En
Londres, es así: los radiadores devuelven calor a cambio de las monedas que
reciben. Y en pleno invierno estaban unos exiliados latinoamericanos tiritando
de frío, sin una sola moneda para poner a funcionar la calefacción de su
apartamento.
Tenían
los ojos clavados en el radiador, sin parpadear. Parecían devotos ante el
tótem, en actitud de adoración; pero eran unos pobres náufragos meditando la
manera de acabar con el Imperio Británico. Si ponían monedas de lata o cartón,
el radiador funcionaría, pero el recaudador encontraría, luego, las pruebas de
la infamia.
¿Qué
hacer?, se preguntaban los exiliados. El frío los hacía temblar como malaria.
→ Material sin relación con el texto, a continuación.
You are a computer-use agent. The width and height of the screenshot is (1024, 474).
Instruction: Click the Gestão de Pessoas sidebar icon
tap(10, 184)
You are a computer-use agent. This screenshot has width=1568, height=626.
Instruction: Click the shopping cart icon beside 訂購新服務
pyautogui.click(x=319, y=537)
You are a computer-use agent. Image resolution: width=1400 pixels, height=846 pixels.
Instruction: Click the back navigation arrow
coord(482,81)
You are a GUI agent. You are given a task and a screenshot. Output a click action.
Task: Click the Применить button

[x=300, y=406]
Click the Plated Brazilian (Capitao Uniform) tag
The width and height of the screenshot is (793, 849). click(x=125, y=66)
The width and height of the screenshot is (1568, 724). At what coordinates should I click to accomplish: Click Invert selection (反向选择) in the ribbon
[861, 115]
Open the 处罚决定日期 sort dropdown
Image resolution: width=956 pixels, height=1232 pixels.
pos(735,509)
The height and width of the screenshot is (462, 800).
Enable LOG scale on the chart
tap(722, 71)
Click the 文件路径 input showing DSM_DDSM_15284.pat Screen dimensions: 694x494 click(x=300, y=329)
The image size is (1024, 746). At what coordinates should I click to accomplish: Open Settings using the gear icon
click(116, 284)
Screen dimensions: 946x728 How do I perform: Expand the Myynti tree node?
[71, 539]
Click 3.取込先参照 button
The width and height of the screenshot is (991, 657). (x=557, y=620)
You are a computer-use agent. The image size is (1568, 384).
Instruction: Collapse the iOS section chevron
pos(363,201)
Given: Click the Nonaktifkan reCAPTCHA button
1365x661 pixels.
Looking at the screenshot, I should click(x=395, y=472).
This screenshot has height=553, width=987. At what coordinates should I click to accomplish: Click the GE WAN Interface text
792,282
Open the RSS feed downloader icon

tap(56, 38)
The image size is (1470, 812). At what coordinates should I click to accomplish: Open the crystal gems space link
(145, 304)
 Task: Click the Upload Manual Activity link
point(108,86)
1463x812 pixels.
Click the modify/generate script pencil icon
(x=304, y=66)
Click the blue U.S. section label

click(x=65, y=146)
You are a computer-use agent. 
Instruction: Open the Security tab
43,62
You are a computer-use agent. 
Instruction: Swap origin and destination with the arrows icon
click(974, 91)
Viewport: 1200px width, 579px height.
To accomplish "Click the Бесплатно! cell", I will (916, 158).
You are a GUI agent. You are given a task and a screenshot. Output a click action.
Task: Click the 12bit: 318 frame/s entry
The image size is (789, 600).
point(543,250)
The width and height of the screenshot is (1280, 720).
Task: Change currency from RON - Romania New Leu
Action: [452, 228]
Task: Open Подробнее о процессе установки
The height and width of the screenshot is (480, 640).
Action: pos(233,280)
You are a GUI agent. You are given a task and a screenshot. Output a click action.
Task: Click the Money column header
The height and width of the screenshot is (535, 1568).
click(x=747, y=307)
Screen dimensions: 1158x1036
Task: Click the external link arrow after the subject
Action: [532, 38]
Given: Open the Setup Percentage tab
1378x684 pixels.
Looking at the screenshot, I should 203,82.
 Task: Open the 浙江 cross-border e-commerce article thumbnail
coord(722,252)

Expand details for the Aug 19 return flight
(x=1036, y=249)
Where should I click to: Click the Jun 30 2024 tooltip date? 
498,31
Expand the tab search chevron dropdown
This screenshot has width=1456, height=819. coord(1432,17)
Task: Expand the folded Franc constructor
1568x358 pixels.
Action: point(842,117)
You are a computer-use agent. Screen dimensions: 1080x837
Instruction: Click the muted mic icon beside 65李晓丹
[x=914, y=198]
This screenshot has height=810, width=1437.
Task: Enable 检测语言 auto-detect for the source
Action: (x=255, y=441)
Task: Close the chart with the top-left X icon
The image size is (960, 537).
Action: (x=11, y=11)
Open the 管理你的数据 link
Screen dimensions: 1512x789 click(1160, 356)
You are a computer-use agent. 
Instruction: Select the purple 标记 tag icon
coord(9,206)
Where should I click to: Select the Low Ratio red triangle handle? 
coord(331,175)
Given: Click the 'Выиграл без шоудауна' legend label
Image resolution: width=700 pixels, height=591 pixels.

Y
en eso, uno de ellos lanzó un grito salvaje, que sacudió los cimientos de la
civilización occidental. Y así nació la moneda de hielo, inventada por un pobre
hombre helado.
De
inmediato, pusieron manos a la obra. Hicieron moldes de cera, que reproducían
las monedas británicas a la perfección; después llenaron de agua los moldes y
los metieron en el congelador.
Las
monedas de hielo no dejaban huellas, porque las evaporaba el calor.
Y así,
aquel apartamento de Londres se convirtió en una playa del mar Caribe.